Net sales for the third quarter of fiscal 2010 were $33.9 million compared to net sales of $31.6 million for the prior quarter and $26.3 million for the third quarter of fiscal 2009.

The GAAP gross margin for the third quarter of fiscal 2010 was 50.2% compared to 44.6% for the prior quarter and 40.7% in the third quarter of fiscal 2009.

On a non-GAAP basis, the gross margin for the third quarter of fiscal 2010 was 54.1% compared to 51.5% for the prior quarter and 45.3% in the third quarter of fiscal 2009.

The GAAP net loss for the third quarter of fiscal 2010 was $3.8 million, or $0.09 net loss per share, compared to a net loss of $8.2 million, or $0.19 net loss per share in the prior quarter, and a net loss of $63.8 million, or $1.49 net loss per share, for the third quarter of fiscal 2009.

On a non-GAAP basis, the net income was $0.1 million for the third quarter of fiscal 2010, compared to net loss of $2.7 million, or $0.06 net loss per share, in the previous quarter, and a net loss of $0.7 million, or $0.02 net loss per share, in the third quarter of fiscal 2009.
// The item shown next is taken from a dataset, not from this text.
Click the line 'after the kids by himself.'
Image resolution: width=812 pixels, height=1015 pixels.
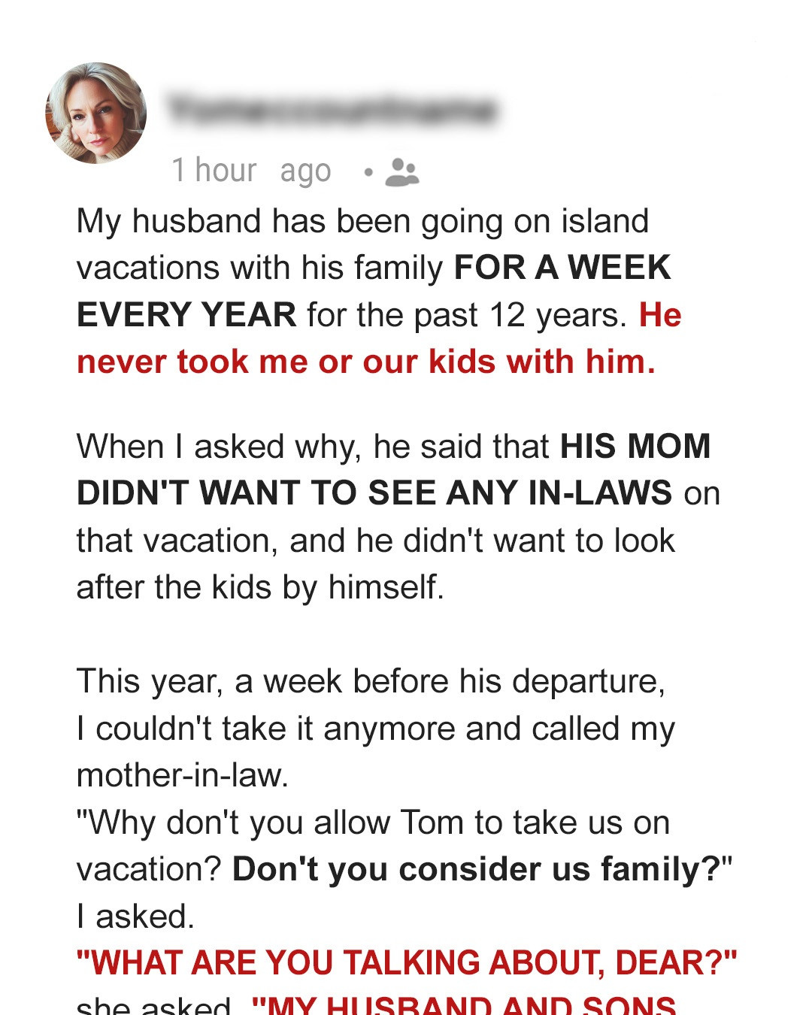260,587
The Company ended the third quarter of fiscal 2010 with cash, cash equivalents and short-term marketable securities of $218.3 million.
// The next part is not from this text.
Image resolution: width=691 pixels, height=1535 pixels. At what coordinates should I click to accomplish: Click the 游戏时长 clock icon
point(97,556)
“Revenue and gross margins continued to improve. We achieved breakeven non-GAAP net income and met our short term goal of returning to positive non-GAAP EBITDA. We expect continued improvement in both revenue and gross margins in the current quarter,” said Pete Rodriguez, the Company’s president and chief executive officer. “We released thirty-five new products in calendar 2009 and are excited about market reaction to our new products, especially Power XR. We believe these new products will continue to gain traction and increasingly contribute to the Company’s expected revenue growth.”

For the fourth quarter of fiscal 2010 ending March 28, 2010, the Company projects that net sales will be between $35 million and $37 million. The non-GAAP gross margin is expected to be between 54% and 56%. Operating expenses are expected to be between $19.5 million and $20.5 million on a non-GAAP basis.
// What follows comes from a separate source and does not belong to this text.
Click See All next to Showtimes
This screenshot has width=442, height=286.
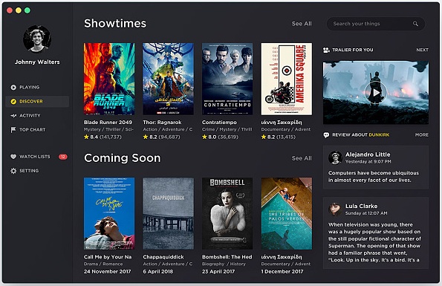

The Company’s statements about its future financial performance or operating plans are based on current information and expectations and the Company undertakes no duty to update such statements. These statements are forward-looking and actual results could differ materially due to various risks and uncertainties, some of which are described herein.

Results Conference Call

The Company invites investors, financial analysts, and the general public to listen to its conference call discussing the Company’s financial results for the third quarter of fiscal 2010, today, Thursday, January 28, 2010 at 1:30 p.m. PST. To access the conference call, please dial (800) 230-1951 by 1:20 p.m. PST and use conference ID number 143156. In addition, a live webcast will also be available.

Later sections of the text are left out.